## STATED PROBLEM 1:
In the General Electric article, rewrite the stretch from "General Electric tumbled" through "according to CNBC.", changing "Deutsche Bank" to "the German bank".
## STATED PROBLEM 2:
Carry on the article about General Electric's stock drop from the point where it stops.

## EXCERPTED PASSAGE:
+-------+

- General Electric‘s price target was to $7 at Deutche Bank.
- The bank says it will ignore the bull case of the GE’s free cash flow but doesn’t foresee “a liquidity crisis” for the conglomerate.
- GE’s management has sped up efforts to reduce debt by selling assets.
- Watch General Electric trade live.
General Electric tumbled Friday, down as much as 6.7% to $7.41 a share, after Deutsche Bank cut its price target to $7 from $11. The firm noted GE’s struggling power business “remains flattish but does not continue to decline.”
“We think the key debates can be boiled down to the trajectory of GE Industrial [free cash flow] and whether the company is headed for a liquidity crisis,” said Deutsche Bank analyst Nicole DeBlase in a note distributed on Friday, according to CNBC.

+-------+

## COLLECTED MATERIAL:
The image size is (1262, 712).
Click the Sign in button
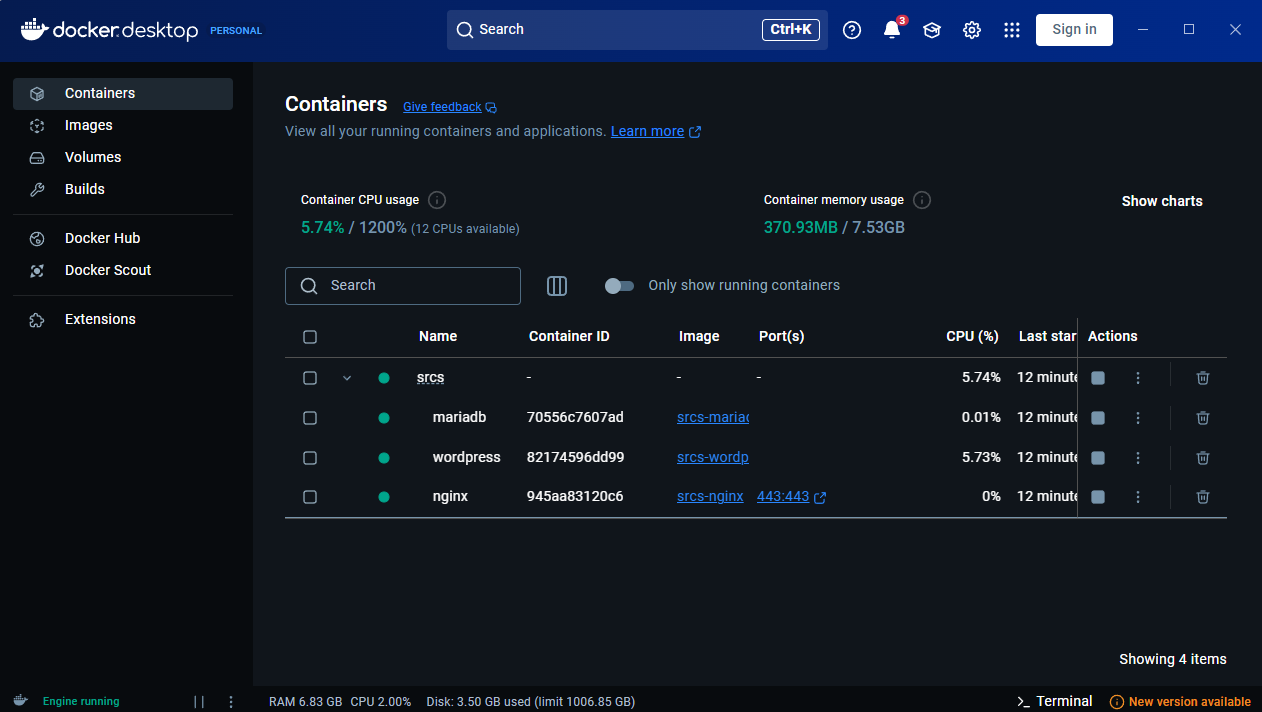coord(1074,30)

+-------+

## EXERCISE ANSWER 1:
General Electric tumbled Friday, down as much as 6.7% to $7.41 a share, after the German bank cut its price target to $7 from $11. The firm noted GE’s struggling power business “remains flattish but does not continue to decline.”
“We think the key debates can be boiled down to the trajectory of GE Industrial [free cash flow] and whether the company is headed for a liquidity crisis,” said the German bank analyst Nicole DeBlase in a note distributed on Friday, according to CNBC.

## EXERCISE ANSWER 2:
The firm will ignore the bull case of the GE’s free cash flow “since it probably wouldn’t be viewed as credible,” said DeBlase, adding that she sees “execution mishaps” from CEO Larry Culp’s strategy review as a key risk moving forward, as well as outside factors like an economic downturn, or geopolitical instability.
Culp was appointed as GE’s new CEO on October 1. At that time, management said the company would take a $23 billion goodwill writedown on its struggling power business, and that it remains committed to strengthening its balance sheet by ways which include deleveraging.
Shares rallied by more than 20% after Culp’s promotion, as investors looked past the company’s lagging power business, price-cost pressures compounded by US-China tariffs, and behind-schedule deliveries of its LEAP engine.
However, GE’s stock has been under pressure recently, trading at post-financial crisis lows, after the conglomerate reported disappointing quarterly results, slashed its dividend to a penny, and said that the recent writedown of its power business was being investigated by federal regulators.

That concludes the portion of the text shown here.